An Atlanta law firm is preparing a lawsuit under the Racketeer Influenced and Corrupt Organizations Act (RICO), and it is expected to hit the dockets in 2019, according to a report at banbalch.com. The complaint is expected to center on Birmingham attorney Burt Newsome and efforts by Birmingham's Balch Bingham law firm to essentially steal his lucrative collections practice and ruin his law business.
The RICO case also has the potential to unearth all kinds of misconduct that has gone uncovered (so far) in the North Birmingham Superfund scandal, which featured Balch Bingham in the center ring, with numerous political behemoths revolving in various orbits above.

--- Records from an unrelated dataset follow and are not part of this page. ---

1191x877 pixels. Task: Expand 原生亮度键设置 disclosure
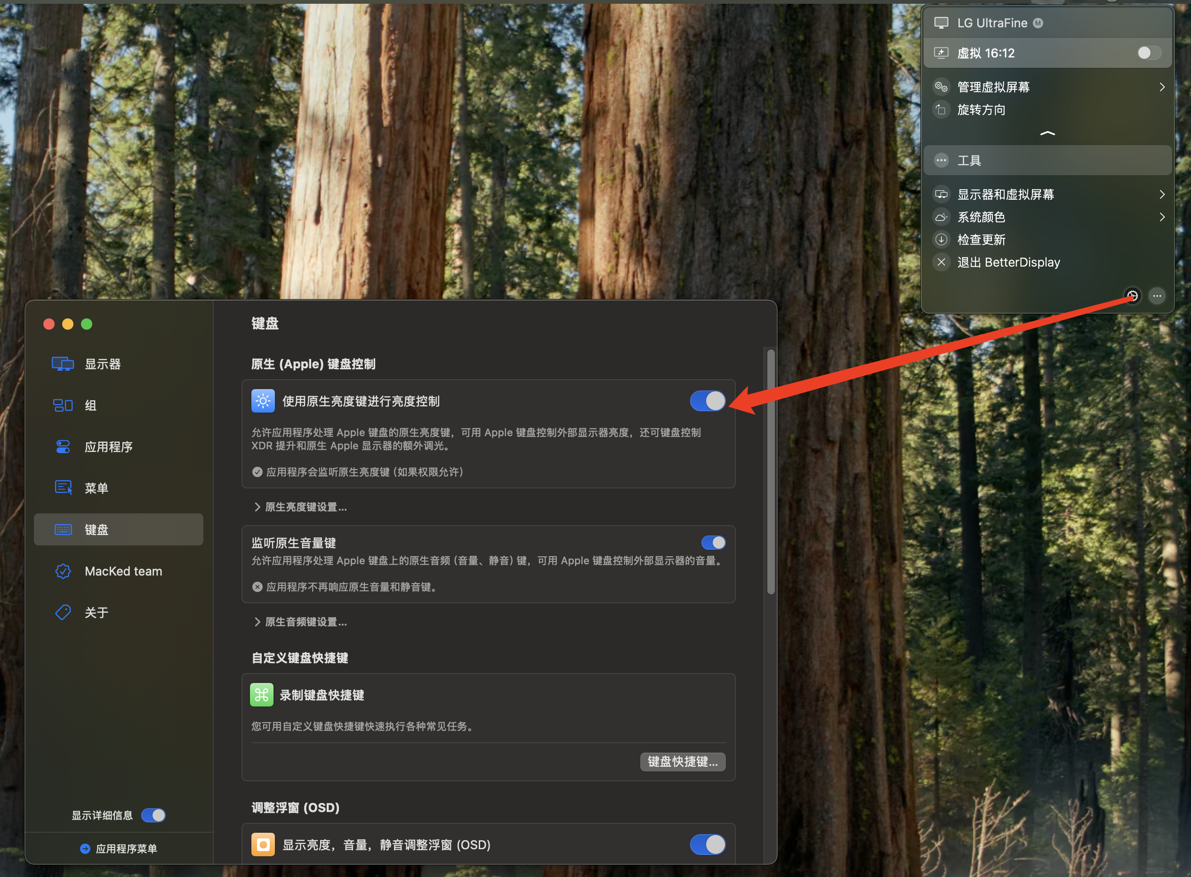pyautogui.click(x=301, y=507)
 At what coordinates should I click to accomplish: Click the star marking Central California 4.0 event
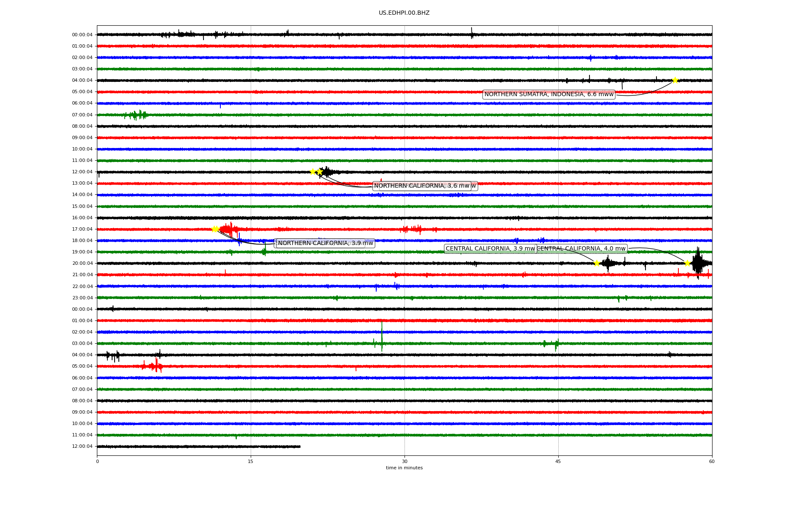687,263
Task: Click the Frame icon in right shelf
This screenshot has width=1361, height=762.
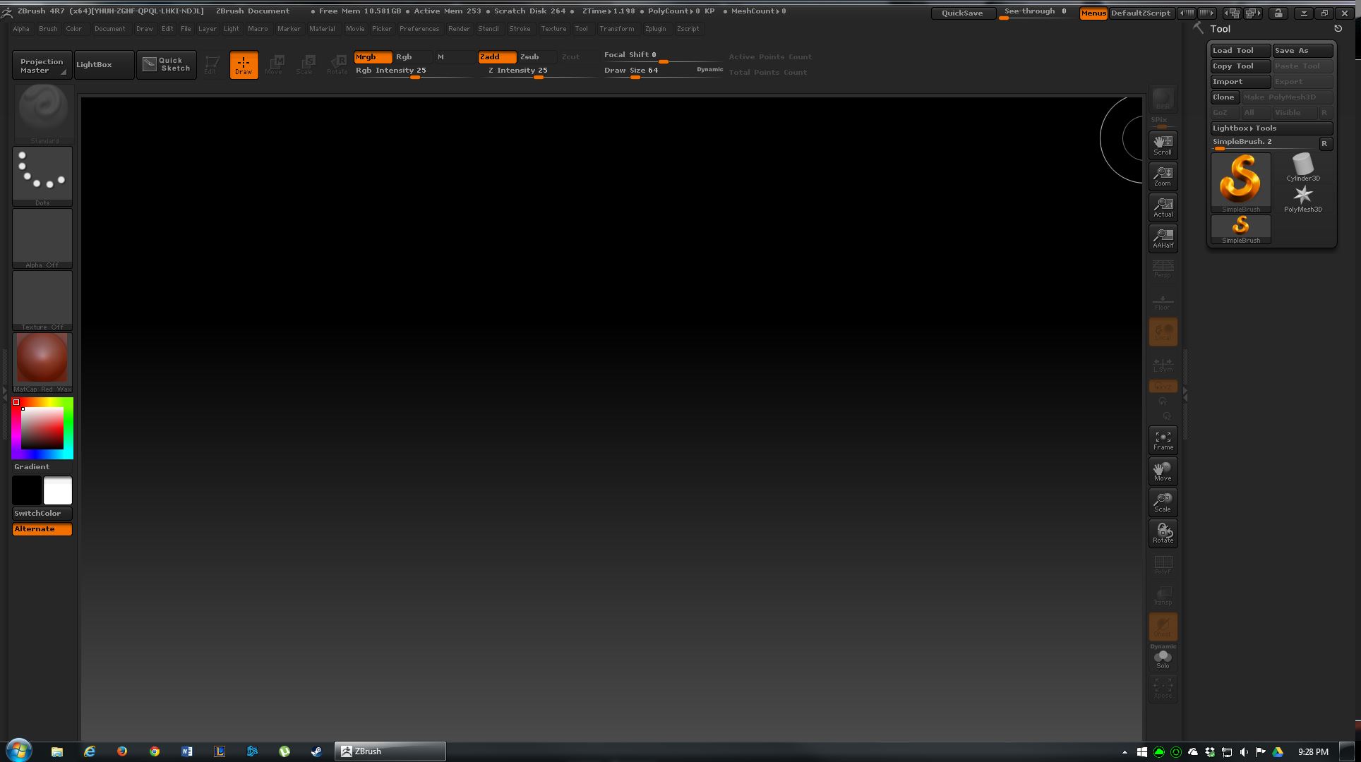Action: pos(1163,440)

Does anyone believe Balch partner Joel Gilbert, Drummond Co. VP David Roberson, and former state lawmaker Oliver Robinson were the only criminal actors in that scam? Was Jay Town, U.S. attorney for the Northern District of Alabama, more interested in protecting certain political heavy hitters -- yes, you Richard Shelby, Jeff Sessions, Luther Strange, and Jabo Waggoner -- than achieving full and comprehensive justice?
The Newsome RICO case, with Buddy Parker of Atlanta's Maloy Jenkins Parker firm reportedly at the controls, could answer those questions and many more. Meanwhile, a lawsuit involving Newsome is dragging through state courts in what banbalch.com has described as "a corrupt and unconstitutional Star Chamber," presided by Judge Carole Smitherman. For good measure, banbalch.com has documented about $30,000 in donations that have gone to Judge Smitherman and her husband, State Sen. Rodger Smitherman -- from Balch-affiliated individuals or entities. Hmmm . . .
Somebody must be nervous about all of this because the Newsome family has been the target of what appears to be an orchestrated terror campaign, the kind of thing you would expect from those associated with organized crime. The RICO statute, appropriately enough, is designed to combat organized crime -- of which there is no shortage in Alabama.
Who should be nervous about the looming Newsome RICO case? Banbalch.com provides a fascinating list of possibilities:
A ground-breaking expert on money-laudering, Buddy Parker, Newsome’s RICO attorney, is looking at all the moving parts and intricate details, even the mundane aspects of the case that may have been overlooked, or unknown to observers, including us.
Persons and entities of interest we are learning about (some for the first time):
* Alabama State Representative Jim Hill, an attorney who represents co-conspirator John W. Bullock, and Hill’s ties (as a former judge) to the Alabama Judiciary System.
* John W. Bullock and his business the Pink Variety Store near Pell City, Alabama.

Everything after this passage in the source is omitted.